I then read Truss' Eats, Shoots & Leaves. Let me just say she's quite the grammar Nazi. While bad punctuation and grammar drive me nuts in general (I often get distracted when I find a grammatical error, and lose focus for 30 seconds or so), I thought the bit on the Oxford comma was the most interesting, as I didn't realize there was a term for said comma. I personally am a big fan of the Oxford comma. I think it clarifies lists - it feels to me if it's not there that the last two items in the list go together. For example the sentence, "The colors were red, white and blue," seems to imply to me that white and blue go together, and then there was red.

Next I read Chbosky's The Perks of Being a Wallflower. This one was quite the entertaining reading. It's written as a series of letters from an awkward, high school freshman to some mystery person. It's a coming of age story, with a slight twist ending. I really liked it since it was so easy to see parts of me in the main character, Charlie, partly since I was somewhat similar to him in high school. I was more of an observer, than a participant. There's references to Teach for America, and lots of great books. Throughout the novel, Charlie is infatuated/in love/whatever with this girl Sam. Sam ends up getting duped by her jerk of a boyfriend, Craig, but Charlie doesn't make a move, and Sam knows that Charlie's attracted on some level. They have a conversation that goes like this:

"When that whole thing with Craig happened, what did you think?" She really wanted to know.
I said, "Well, I thought a lot of things. But mostly, I thought that your being sad was much more important to me than Craig not being your boyfriend anymore. And if it meant that I would never get to think of you that way, as long as you were happy, it was okay. That's when I realized that I really loved you."
She sat down on the floor with me. She spoke quiet.
"Charlie, don't you get it? I can't feel that. It's sweet and everything, but it's like your not even there sometimes. It's great that you can listen and be a shoulder to someone, but what about when someone doesn't need a shoulder. What if they need the arms or something like that? You can't just sit there and put everybody's lives ahead of yours and think that counts as love. You just can't. You have to do things."
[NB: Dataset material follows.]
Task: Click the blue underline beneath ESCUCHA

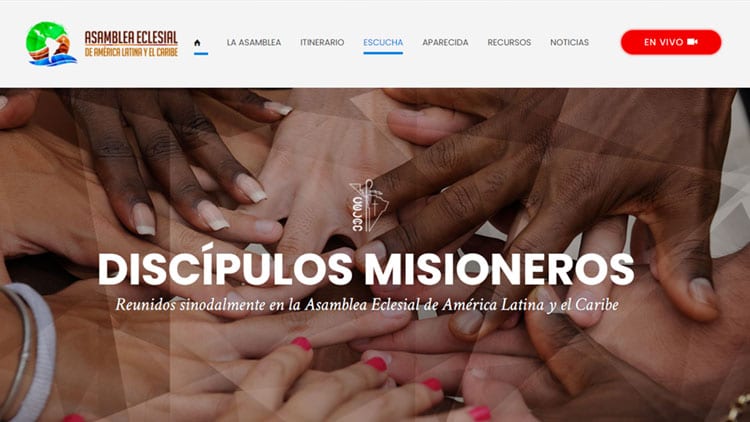Action: (x=383, y=53)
The rest of the scene builds upon this. While it's not exactly a realistic dialogue for high school age kids, the underlying theme resonates with me.

The last book I read was Gibson's Mona Lisa Overdrive. While I really wanted to read Neuromancer and Count Zero, the library didn't have them, so I settled for Mona. Neuromancer is often cited as the first "cyberpunk" novel. Nothing too deep here, but good quality sci-fi. Unlike Pattern Recognition, this one is much harder sci-fi. I'm impressed by how futuristic the novel is, considering it was written in '88. And I still want to read Neuromancer.

I'm out of books at the moment, which is why I'm writing these superficial thoughts/reviews.

I think I missed Bride and Prejudice here in Helena. While I don't think it would compare to Bend it Like Beckham, the visuals in it looked stunning.

And I'm up way later than intended . . . again.